The school now has candidate status and a pending site visit from the Medical Education Liaison Committee in September. The school is seeking preliminary accreditation at the LCME board meeting in October or February, which would allow them to recruit students and open the admissions process.

With four degrees of her own — in biomedical sciences, nursing, radiological technology and laboratory sciences — Karen LewisAssociate Dean of Student Affairs and Diversity, is well placed to support students through the medical school process.

She sat down with the Nashville Post to discuss the philosophy of the impending school.

Thomas F. Frist, Jr. College of Medicine at Belmont University under construction

When attracting new students to medical school, is there help with student loan debt?

We seek as many ways as possible to minimize debt. Of course, tuition and fees are one thing, but medical students cannot work, so living expenses are something they often borrow. The campus and our various departments are really looking into how we can minimize student debt, so we hope to be able to generate enough support and donations to be able to offer substantial scholarships. We also look at debt literacy [and] financial literacy as an LCME requirement.

What will efforts to safeguard student mental health look like?

Karen Lewis

Karen Lewis, associate dean of student affairs and diversity, for the Thomas F. Frist Jr. College of Medicine.

Usually with medical training, at the end of those four years you pretty much beat them, and by the time they graduate, they are sometimes very disappointed. We are very committed to creating a medical education experience that will provide the rigor that will make them prepared, competent and ready to go out. But some of the hallmarks of that medical training are how we deliver it in a way that they’re not overwhelmed and taxed, where we work on how they can take care of themselves and each other in the process, so they can maintain that connection to their passion and their purpose and their “why”.

Can you give some highlights of the curriculum?

It’s going to be team-taught with the basic science faculty, as well as the clinician educators, which means not only would they hear about the scientific principles, but they’d hear about the clinical application simultaneously. Moreover, they are going to have clinical exposure much sooner [in] the educational experience that most would have, and they will have more time at the end to do an individual exploration of their residencies where they want to specialize.

We will have weeks of concentration interspersed throughout the program. It gives them a chance to break away from traditional teaching and the lab and the clinics and all that and really focus on things like faith in medicine; such as different populations; health care disparities; using the humanities, music and art in the field of health; how we look at really hot topics like gun violence, public health, the right to die – very controversial topics.

Do you still see specializations emerging for Belmont Medical School?

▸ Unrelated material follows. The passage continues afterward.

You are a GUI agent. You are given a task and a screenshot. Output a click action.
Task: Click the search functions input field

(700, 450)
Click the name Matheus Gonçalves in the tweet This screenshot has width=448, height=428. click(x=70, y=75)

We really focus more on that servant position. The person who, whatever specialty they choose to go into, will go out and care for their community. So it’s really more about the community and the service and the specialty that the student chooses that they want to operate. There is a demand for primary care, but really any specialty will serve the community.

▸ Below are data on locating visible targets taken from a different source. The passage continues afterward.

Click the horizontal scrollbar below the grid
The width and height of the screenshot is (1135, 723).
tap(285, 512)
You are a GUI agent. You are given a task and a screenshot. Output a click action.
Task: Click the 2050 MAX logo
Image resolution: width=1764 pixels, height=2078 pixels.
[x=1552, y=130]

How do you see Belmont interacting with the other two medical schools in Nashville?

I really hope there will be shared learning experiences. We didn’t get to that part because the accreditation process is our first and main focus right now. There are opportunities and there is enough space in this healthcare space where our student populations, I hope, will have the chance to learn and interact together. If not directly, do extracurricular and extracurricular activities. We seek to establish a collaborative relationship with both faculties of medicine.